PALERMO CRUDELE

Una biografia emotiva della mia città in versi scomposti

INTRODUZIONE


I pezzi che compongono Palermo Crudele (ancora inediti) sono operette sospese a metà tra la poesia vera e la frutta. Come ciliegie, l’una tira l’altra. Come poesie, possiedono una loro musicalità interna, un ritmo proprio che trasmette un certo piacere nella lettura. Sono intarsiate da una deliziosa leggera ironia, eppure è la malinconia che le attraversa che le rende più vicine all’idea che ho di cos’è poesia. Baudelaire una volta ha scritto, «La malinconia, sempre inseparabile dal sentimento del bello», esaurendo con ciò il novanta percento di quello che può essere detto sulla malinconia e sulla poesia.

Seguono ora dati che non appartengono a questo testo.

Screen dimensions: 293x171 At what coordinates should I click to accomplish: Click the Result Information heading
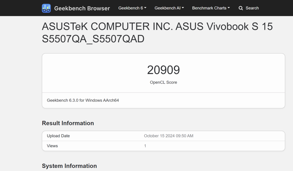click(x=68, y=123)
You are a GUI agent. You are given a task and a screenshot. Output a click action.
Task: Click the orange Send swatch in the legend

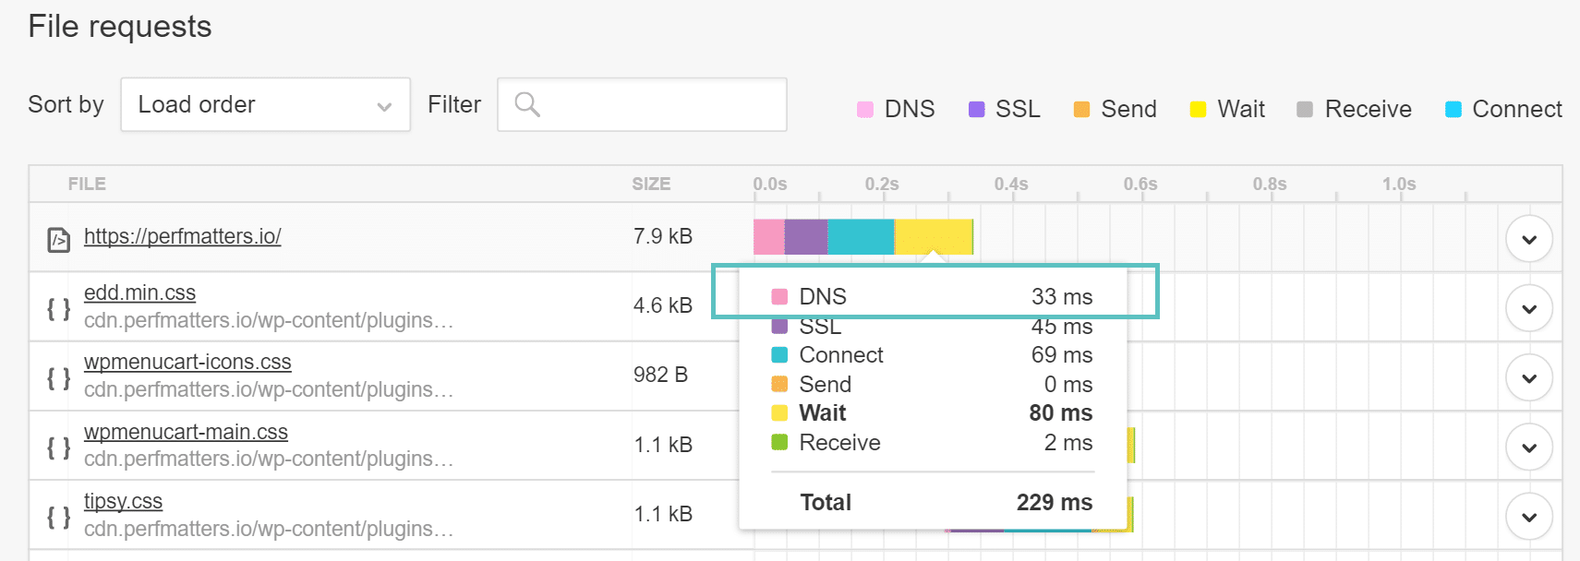pos(1080,108)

Mauro Li Vigni fotografa, pesca dalla sua vita palermitana, anche dai momenti più comuni e anonimi, un’essenza che ha inevitabilmente due aspetti. Uno di bellezza, e l’altro di sofferenza per una bellezza rovinata, inattingibile o minacciata da inciviltà, attacchi mafiosi e insensibilità diffusa. Se non ci fosse quest’ambivalenza, questa raccolta apparirebbe molto meno profonda e infinitamente meno interessante. Invece come una donna tanto bella da farti stare male ti accalappia e ti strega, non annoiandoti mai, ma inducendoti a giungere fino alla fine di ogni poesia, per vedere come conclude, e alla poesia successiva, per trovare lo stesso piacere di prima. Lo stile ricorda un po’ quello delle poesie prosaiche alla Pavese; il verso è anarchicamente libero, mentre l’intento teneramente offuscato. Perché ambivalente, come ambivalente è il sentimento che sembra guidare l’autore. Amore o odio? Ovviamente tutti e due. E laddove finisce l’uno, inizia l’altro, in un circolo che si richiama e si auto-alimenta. Odio perché amo. Odio la Sicilia perché la Sicilia possiede una sconvolgente bellezza che i siciliani si affannano a distruggere. E amo persino quando odio, ché i più stupidi o beceri dei personaggi che popolano questi spazi, possiedono talora qualche nascosta grazia o simpatia che non può che intenerirmi e attrarmi. Io non so quale possa essere l’utilità di queste poesie. Wilde decretò una volta e per tutte che l’arte è inutile; eppure non muore mai. Sempre sorge e risorge questo bisogno di cantare il mondo che ci circonda, le nostre esperienze, belle e brutte, e specialmente quelle brutte. È un bisogno di creatività innato che ha fine solo in se stesso e si alimenta esclusivamente di se stesso. Una cosa però è certa: la capacità di mio padre di carpire sensazioni, frammenti di vite, atmosfere, sospensioni; la sua necessità di riflettere, ironizzare, dipingere, giudicare, intristirsi e subito dopo rinsavirsi, ci contagia e non ci lascia insoddisfatti. L’arte, sebbene tautologica, non ha affatto un esito onanistico. Non finisce cioè dove finisce il piacere del solo autore. Anche il lettore è coinvolto nel piacere, e anche il lettore esce fuori della ricezione estetica contento e soddisfatto. Il che credo giustifichi ampiamente queste pagine che seguono.